Early Calculations
It is believed that the accretion of Earth began after the formation of the calcium-aluminum-rich inclusions and the meteorites. It is also estimated that these calcium-aluminum-rich inclusions are approximately 4.567 billion years old. The oldest terrestrial materials that the scientists have analyzed are the tiny zircon crystals collected from the Jack Hills in Western Australia, which are about 4.404 billion years old.
Nevertheless, the British mathematical physicist William Thomson, 1st Baron Kelvin, published his calculations in 1862, which placed the Earth’s age between 20 to 400 million years. Thomson assumed that the Earth formed as a molten object and determined the time the molten object would take to cool to the current temperature. Therefore, Thomson’s calculations did not consider the amount of heat produced by radioactive decay and mantle convection. Besides this, Thomson’s estimates of the Sun’s age were also very constraining since the calculations were based on the sun’s thermal output. However, many scientists, including Charles Lyell and Thomas Henry Huxley, found it difficult to accept such a short age of the Earth as estimated by Thomson. In the later years, the German physicist Hermann von Helmholtz and the Canadian-American astronomer Simon Newcomb published their own calculations that placed the age of the Earth about 22 and 18 million years, respectively.
Modern Concepts
Before the discovery of radioactive dating in the early 20th century, many scientists used relative dating to determine the age of the materials. The study of strata or the different rock layers gave many researchers the idea about the series of changes that the Earth had undergone since its existence. Besides this, the various rock layers also contained fossilized remains of many unknown creatures, which helped the scientists study the organism’s progression from one rock layer to another. In the 17th century, the observations made by the Danish scientist Nicolas Steno led to the formulation of the stratigraphic concept, and Steno became the first person to find a connection between the fossil remains and the rock strata.
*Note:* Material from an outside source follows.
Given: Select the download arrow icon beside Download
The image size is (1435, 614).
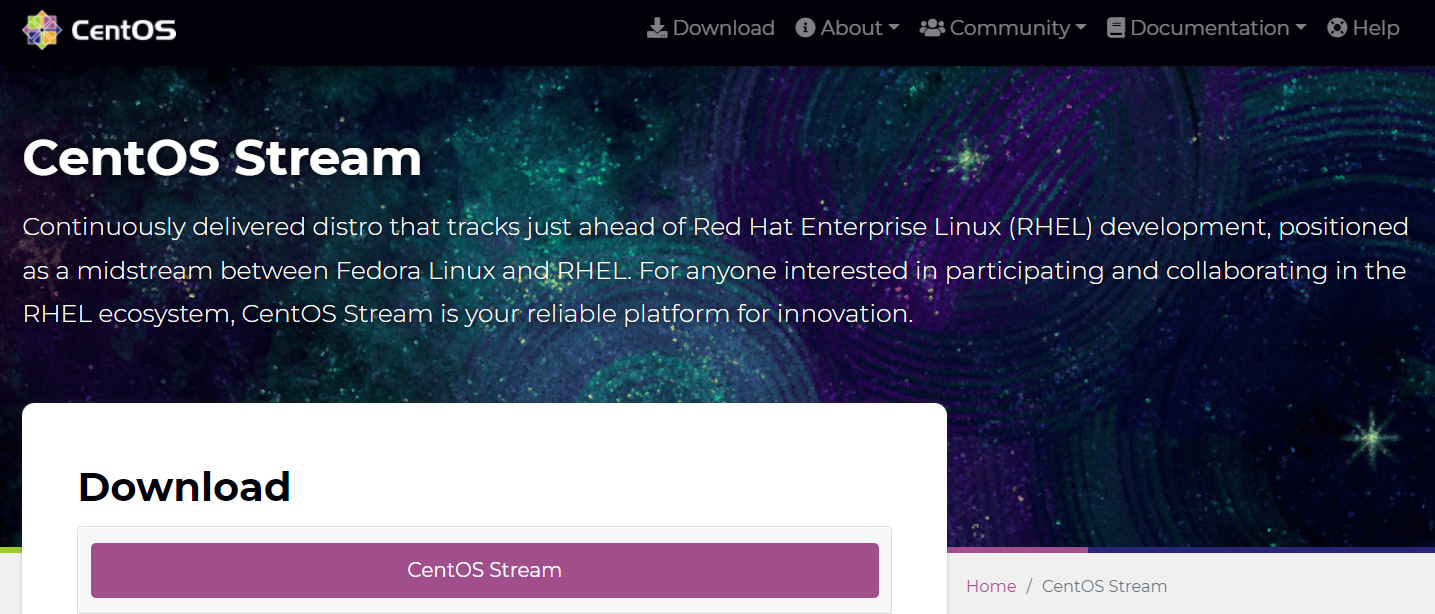Looking at the screenshot, I should click(657, 27).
However, even though this Stratigraphic technique did not tell the exact age of the different rock layers, it primarily suggested the Earth was billions of years old and not millions of years as were predicted earlier.
The discovery of radioactive dating introduced a critical factor that helped calculate the Earth’s age. The pioneers of radioactivity were the American chemist Bertram B. Boltwood and the British physicist Ernest Rutherford, while Arthur Holmes discovered radiometric dating. In 1927, Arthur Holmes published “The Age of the Earth, an Introduction to Geological Ideas,” where he placed the age of the Earth in the range of 1.6 to 3.0 billion years. Arthur Holmes was also a part of the committee set up by the National Research Council of the US Academy of Sciences in 1931 to find out the age of the Earth. The committee’s final report concluded that radioactive dating was the sole reliable method to date the geologic timescales. In 1956, after performing uranium-lead isotope dating on many meteorites, the American geochemist Clair Cameron Patterson determined the Earth’s age to be 4.55 ± 0.07 billion years. The ancient Archean lead ores of Galena were also used to determine the planet’s age as they represented the earliest formed lead-only minerals on Earth. These rocks have determined the Earth’s age to be 4.54 billion years with an error margin of 1%.